Seitentext —
....................

Tippfehler, oder steht das tatsächlich so in der JSP-Datei?




			
				derSchmu hat gesagt.:
			
		

> Was ich im Grunde noch zu dem Projekt sagen kann ist folgendes:
> Um alle Compilefehler loszuwerden habe ich als Libraries im BuildPath noch das WebApps hinzugefuegt und ein User library, welches alle vom TomcatServer beinhaltet. Ansonsten habe ich nichts am Tool veraendert...angeblich lief das so vorher einwandfreid unter MyEclipse...ja nee is klar...


Die Konfiguration von Eclipse-WTP-Projekten ist nicht sonderlich kompliziert. Bibliotheken (JARs) werden auf zwei verschiedenen Wegen zur Verfügung gestellt. Entweder kopierst du sie ins Verzeichnis WEB-INF\lib-Verzeichnis deiner Anwendung, oder du fügst sie über die Projekteinstellungen hinzu. Hierbei mit rechter Maustaste aufs Projekt --> Properties --> J2EE Module Dependencies --> Add JARs... (oder Add External JARs).



			
				derSchmu hat gesagt.:
			
		

> Achja noch eine Frage nebenbei....
> sobald ich ins lib-Verzeichnis die javax.servlet.jsp (egal welche Version) einfuege, taucht beim Serverstarten folgendes auf:
> 
> 
> ...

....................

Vorliegende Einträge —

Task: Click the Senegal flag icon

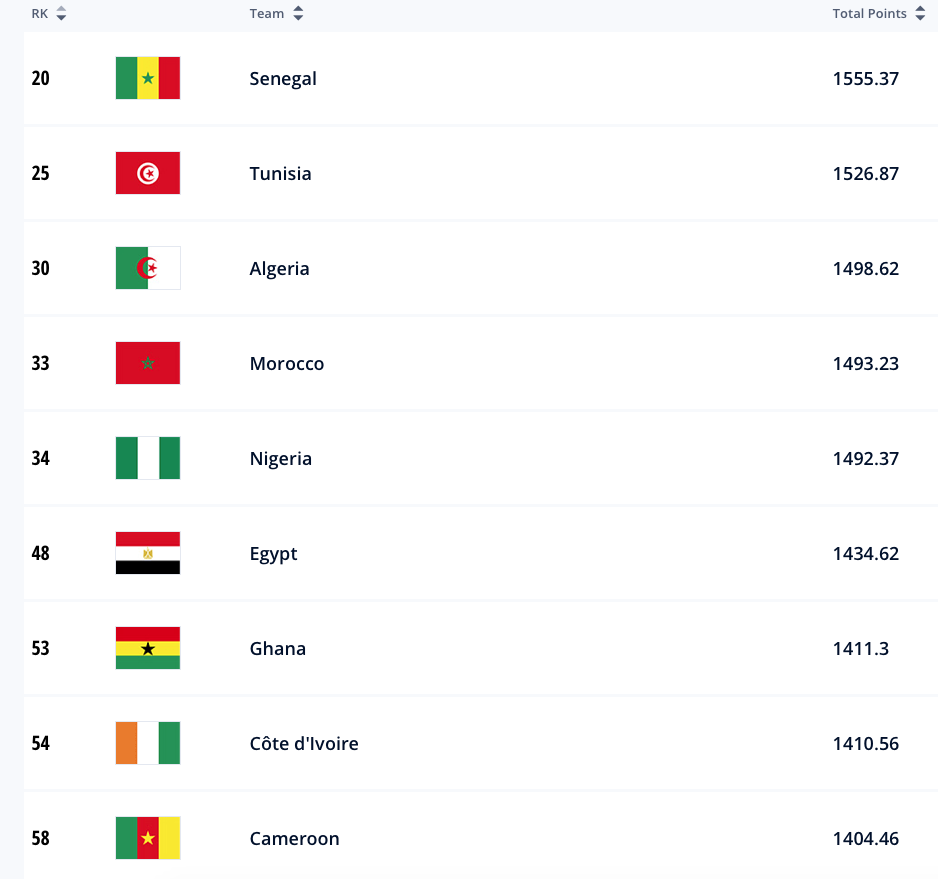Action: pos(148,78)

....................

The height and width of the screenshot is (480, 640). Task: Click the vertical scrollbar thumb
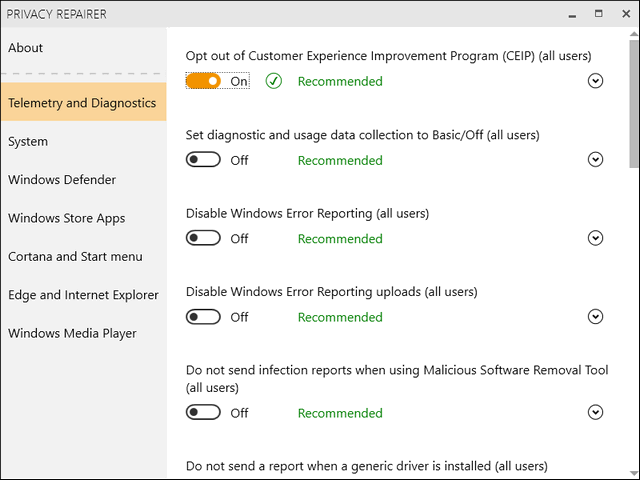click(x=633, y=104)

....................

Aufgaben —
1. Nenne alle Menüeinträge, die der Forumsbeitrag über Eclipse-WTP-Projekte für das Hinzufügen von Bibliotheken über die Projekteinstellungen angibt.
2. Prüfe anhand des Forumsbeitrags, ob die folgenden Aussagen zutreffen, und beantworte jede mit Ja oder Nein samt den entscheidenden Worten als wörtlichem Zitat: (a) Bibliotheken lassen sich nur über die Projekteinstellungen hinzufügen. (b) derSchmu hat nach eigener Aussage sonst nichts am Tool verändert. (c) Die Konfiguration von Eclipse-WTP-Projekten wird als sehr kompliziert beschrieben.
3. Schreibe den Forumsbeitrag über Eclipse-WTP-Projekte im Anschluss an seinen letzten Satz weiter.

Lösungen —
1. Properties, J2EE Module Dependencies, Add JARs..., Add External JARs

2.
(a) Nein: „Bibliotheken (JARs) werden auf zwei verschiedenen Wegen zur Verfügung gestellt.“
(b) Ja: „Ansonsten habe ich nichts am Tool veraendert“
(c) Nein: „Die Konfiguration von Eclipse-WTP-Projekten ist nicht sonderlich kompliziert.“

3.
Offensichtlich versuchst du hier etwas was der Servlet-Spezifikation 2.4 zugeordnet ist, einem Tomcat hinzuzufügen, der die Servlet-Spezifikation 2.3 implementiert. Die einzelnen Tomcat-Versionen implementieren bestimmte Servlet-Spezifikationen. Deine Anwendung und die Bibliotheken sollten konsistent dazu sein.


----------



## derSchmu (13. Nov 2008)

Hio nochmals,

als das mit der Tomcat Spezifikation versteh ich, muss ich halt die 2.3er hinzufuegen...ok
Das mit den Project properties und den preferences von Eclipse ist auch klar...soweit ist ja auch alles konfiguriert...

und das mit der JSP - Datei...ja das steht alles so in der index.jsp ....dese laesst sich auch prima im Debugger durchgehen...ich bin sowas auch nicht gewohnt...normalerweise steht ja in den jsps nur htmlkrams drinn mit verweisen zu den objekten aus der bean...(ok hier und da hab ich schon mal boolsche ausdruecke in referenzen gesehen, aber mehr nicht)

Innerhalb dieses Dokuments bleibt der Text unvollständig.